As Sir Richard Branson likes to say ‘invest in your people and they will invest in your business’ , the Royal Navy Strategic Studies Centre is on the case.
This year’s First Sea Lord’s Sea Power Conference took place on the 17 and 18 May as part of London Sea Week which also celebrated 50 years of the UK-NL amphibious Force and the 60th Anniversary of the signing of the Polaris Sales agreement. The author will return to reflections on the Conference which majored on the renaissance of the ‘Art of Admiralty’ and the concept of Steel and Statecraft in another piece. The purpose of this short article is to note the expanding role of the Royal Navy Strategic Studies Centre (RNSSC) and the welcome inclusion of inquisitive youth at the conference in the form of both the First Sea Lord’s and the Richmond Fellows (formerly known as the Future Maritime Strategists).
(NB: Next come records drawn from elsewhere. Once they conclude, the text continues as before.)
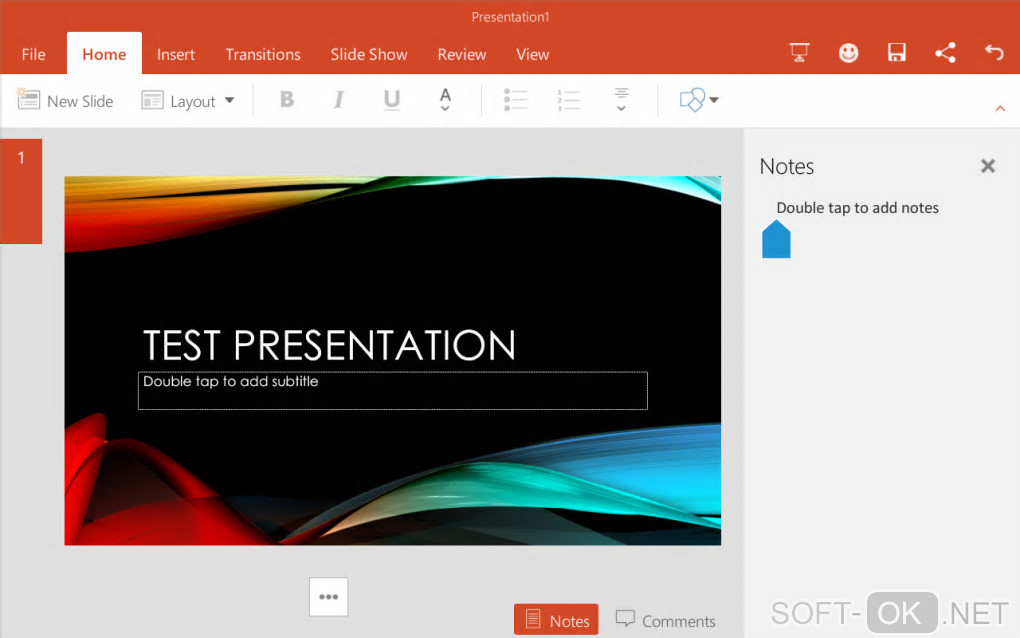The image size is (1020, 638).
Task: Switch to the Transitions tab
Action: [263, 54]
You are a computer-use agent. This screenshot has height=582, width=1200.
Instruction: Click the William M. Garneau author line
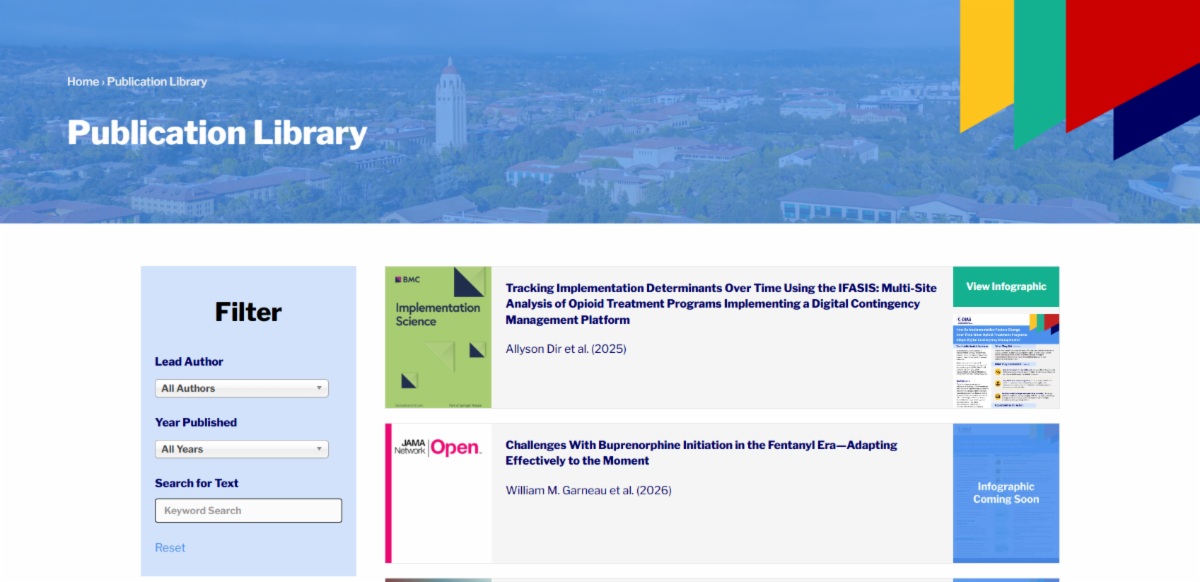588,490
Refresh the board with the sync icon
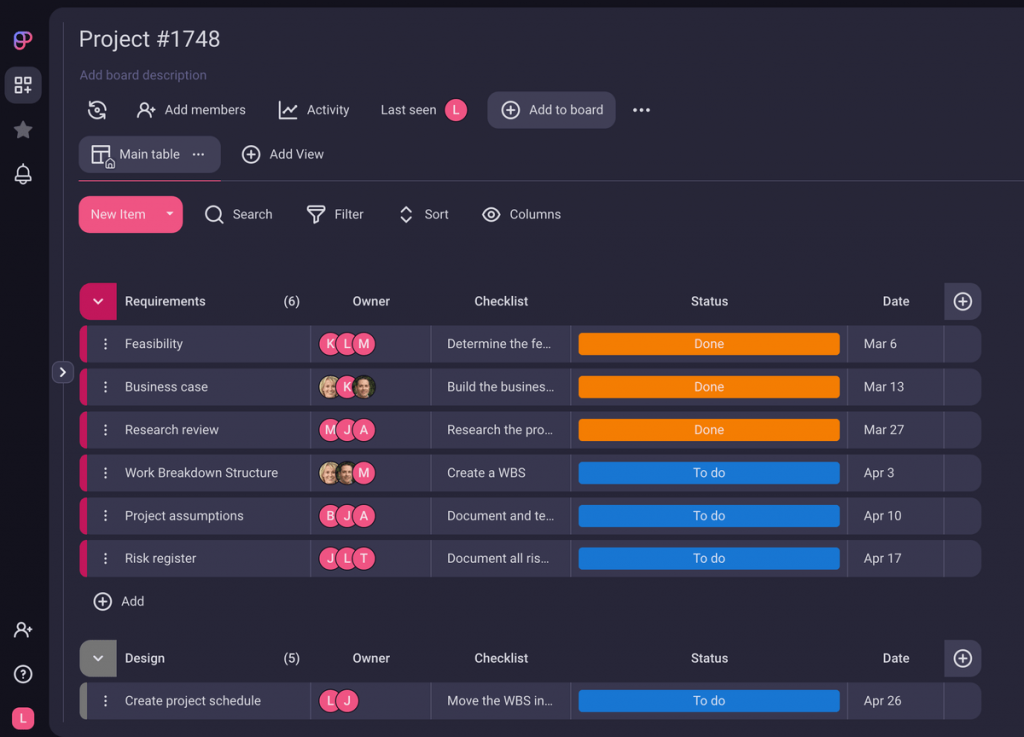This screenshot has height=737, width=1024. (x=96, y=110)
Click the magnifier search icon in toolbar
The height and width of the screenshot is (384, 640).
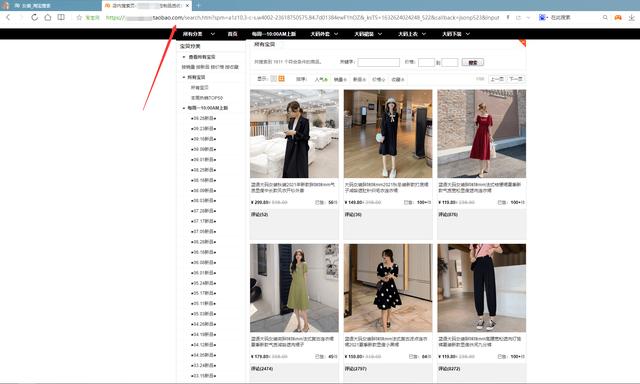(x=605, y=18)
The mission of the RNSSC is to inform RN policy and strategy decisions by:
- Researching contemporary strategic thought
- Instilling a philosophy of critical thinking and challenge
- Harnessing the intellectual capital of our people
The assembled fellows, numbered over 50, identified for their potential as our next generation of strategic thinkers they are drawn from all corners of the military maritime sector, serving, industry and academia and beyond. They participated in the main events before breaking off to discuss some of the key themes associated with Grand Strategy – under the theme of Steel and Statecraft – Diplomacy, Deterrence and Innovation guided by Professor Alessi Patalano and his team from King’s College London’s Centre for Grand Strategy. The value of the afternoon was enhanced further by the Royal Navy’s Director People and Training, Rear Admiral Jude Terry’s participation throughout. The debates that ensued were lively and rapidly explored the main contemporary examples which supported or challenged the subjects.
This initiative is a fantastic example of stakeholder organisations sewing the seeds to overcome the sea blindness that pevades our island Nation. Using the example of the RN, but recognising that is prevalent in most large organisations – there has been a temptation to invite young people to park their ‘strategic’ brains at the main gate of BRNC when they join, as by and large, they will then be too busy to use them during their operational career and then invite them to pick them up again many years down the line. This may have been efficient but is it an effective use of the talents of our people? A more nuanced approach to nurture strategic thought from an early age in any organisation is one to be applauded. The impressive array of sponsors suggests the Military Maritime Industry understand this. As Sir Richard Branson likes to say ‘invest in your people and they will invest in your business’.